Bouquets et prières/Le Dimanche des Rameaux

Pour les autres éditions de ce texte, voir Le dimanche des rameaux.

LE DIMANCHE DES RAMEAUX.


Jour cher au pèlerin qui demande sa voie ;
Dont l’aube, à tout calvaire, allume un peu de joie ;
Beau jour ! où les enfans, des rameaux dans leurs mains,
Se promènent bénis entre tous les humains,
Affairés et contens de parcourir les rues ;
Rapportant au foyer leurs richesses accrues


Ce jour-là je cherchais aussi le rameau vert,
Pour appuyer mon sort tout penché de l’hiver :

J’avançais, je marchais de tristesse éblouie,
Tantôt sous le soleil et tantôt sous la pluie,
Attirée à l’éclat des cierges allumés,
Qui prêtent tant de grâce à nos rites aimés !

De sonores enfans les stalles étaient pleines,
Qui roulaient dans la nef d’innocentes haleines ;
Et Dieu seul entendit une plus humble voix
Qui chantait dans la foule et pleurait à la fois :


« Par le vent de l’exil de partout balayée,
Vraiment, je ne sais plus où je suis envoyée :
Oh ! les arbres du moins ont du temps pour fleurir,
Pour répandre leurs fruits, pour monter, pour mourir ;
Moi, je n’ai pas le temps. Ma tâche est trop pressée :
Dieu ! laissez-moi goûter la halte commencée ;
Dieu ! laissez-moi m’asseoir à l’ombre du chemin ;
Mes enfans à mes pieds et mon front dans ma main,
Je ne peux plus marcher.
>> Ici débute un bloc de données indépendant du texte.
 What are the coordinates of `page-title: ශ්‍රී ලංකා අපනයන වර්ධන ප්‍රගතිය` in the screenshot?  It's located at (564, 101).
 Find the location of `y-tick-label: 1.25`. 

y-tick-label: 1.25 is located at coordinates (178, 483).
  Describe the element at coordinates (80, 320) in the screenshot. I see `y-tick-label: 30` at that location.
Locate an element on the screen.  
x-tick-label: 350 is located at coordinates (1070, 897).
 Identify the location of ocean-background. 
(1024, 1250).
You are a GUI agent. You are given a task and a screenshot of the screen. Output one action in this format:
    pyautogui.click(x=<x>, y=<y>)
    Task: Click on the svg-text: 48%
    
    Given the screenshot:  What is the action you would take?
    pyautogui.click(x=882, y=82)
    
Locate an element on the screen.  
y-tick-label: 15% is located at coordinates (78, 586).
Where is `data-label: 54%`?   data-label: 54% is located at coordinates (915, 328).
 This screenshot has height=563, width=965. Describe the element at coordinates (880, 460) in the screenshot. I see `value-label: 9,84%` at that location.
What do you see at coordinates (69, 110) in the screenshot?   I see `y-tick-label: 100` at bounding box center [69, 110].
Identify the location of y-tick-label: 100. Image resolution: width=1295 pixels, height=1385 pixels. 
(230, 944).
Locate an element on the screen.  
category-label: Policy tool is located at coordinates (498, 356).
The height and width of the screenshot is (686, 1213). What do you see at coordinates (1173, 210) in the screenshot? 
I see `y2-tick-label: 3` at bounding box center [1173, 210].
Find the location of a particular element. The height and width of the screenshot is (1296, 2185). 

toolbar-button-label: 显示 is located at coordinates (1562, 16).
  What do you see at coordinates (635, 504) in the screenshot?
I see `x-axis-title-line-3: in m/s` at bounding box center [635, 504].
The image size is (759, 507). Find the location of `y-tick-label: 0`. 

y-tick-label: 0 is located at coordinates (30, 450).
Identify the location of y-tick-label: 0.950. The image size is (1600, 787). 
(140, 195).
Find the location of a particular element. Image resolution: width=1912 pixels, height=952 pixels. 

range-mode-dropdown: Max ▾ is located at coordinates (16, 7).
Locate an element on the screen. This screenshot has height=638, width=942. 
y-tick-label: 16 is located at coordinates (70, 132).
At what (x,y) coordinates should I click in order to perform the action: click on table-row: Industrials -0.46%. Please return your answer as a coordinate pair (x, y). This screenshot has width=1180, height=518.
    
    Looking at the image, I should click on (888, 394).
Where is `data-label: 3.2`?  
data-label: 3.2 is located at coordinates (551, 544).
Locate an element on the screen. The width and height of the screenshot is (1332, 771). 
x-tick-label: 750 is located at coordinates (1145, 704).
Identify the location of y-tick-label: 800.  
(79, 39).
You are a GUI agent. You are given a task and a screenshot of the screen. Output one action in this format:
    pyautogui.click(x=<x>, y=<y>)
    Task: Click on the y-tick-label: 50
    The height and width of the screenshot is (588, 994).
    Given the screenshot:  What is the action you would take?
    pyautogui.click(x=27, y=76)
Je viens… j’ai vu… je tombe.
Je n’ai pris qu’une fleur là-haut sur une tombe,

Des chapelets bénis pour ceux que nous aimons,
Et j’ai blessé mes pieds aux cailloux des grands monts.


Dieu ! si je suis l’oiseau rasant la terre et l’onde,
Laissez-moi de mon fils presser la tête blonde ;
Mon fils ! grandi sans moi qui l’ai fait tout amour,
Sans moi, qui lui donnai tant d’âme avec le jour !
Dieu des faibles, mon Dieu ! si je suis votre fille,
Relevez mon passé dans ma jeune famille :
A mes tendres terreurs ne donnez pas raison ;
Laissez-nous dans un port contempler l’horizon ;
Dans ma précoce nuit allumez une aurore ;
Défendez aux chemins de m’emmener encore ;
Marquez de votre doigt une place pour nous,
Et ralliez le père aux enfans à genoux !»


L’orgue se tut : l’église éteignit sa lumière ;
Ma pensée en mon sein retomba prisonnière :
Mais je ne sais quel charme en coulant à mon cœur,
L’inonda de l’espoir qui brûlait dans le chœur.

Un vieillard me donna, tout ruisselant d’eau sainte,
L’un des mille rameaux dont verdoyait l’enceinte,
Et riche de ce buis qui riait dans ma main,
Du monde et de l’hiver je repris le chemin.



On eût dit qu’avec moi cheminait une amie,
La foi ! toute éveillée et toute raffermie !
Pendant que ses lueurs sillonnaient ma raison,
J’entendis devant moi s’ouvrir une maison ;
Puis le maître apparut qui, me voyant plus pâle,
Et de mon front plus triste interrogeant le hâle,
Me demanda mon sort et s’il ne pouvait pas,
Comme en des temps meilleurs, guider encor mes pas ;
Si je partais toujours ; si la belle patrie
Ne m’aimait pas enfin de l’avoir tant chérie !
Si l’Ange du voyage avait quitté mon seuil,
Et si pour moi la vie avait un doux accueil. »



Émue à cette voix qui plaint et qui protège,
J’écoutais ce pouvoir sans faste et sans cortège :

Mais la foule survint ; la foule me fait peur ;
Elle cherchait sa gloire, et j’écoutais son cœur.
Cédant au flot croissant la grille entre-fermée,
J’ai consacré d’un vœu cette demeure aimée ;
Et par-dessus les murs où rentrait l’amitié,
De mon rameau béni j’ai jeté la moitié.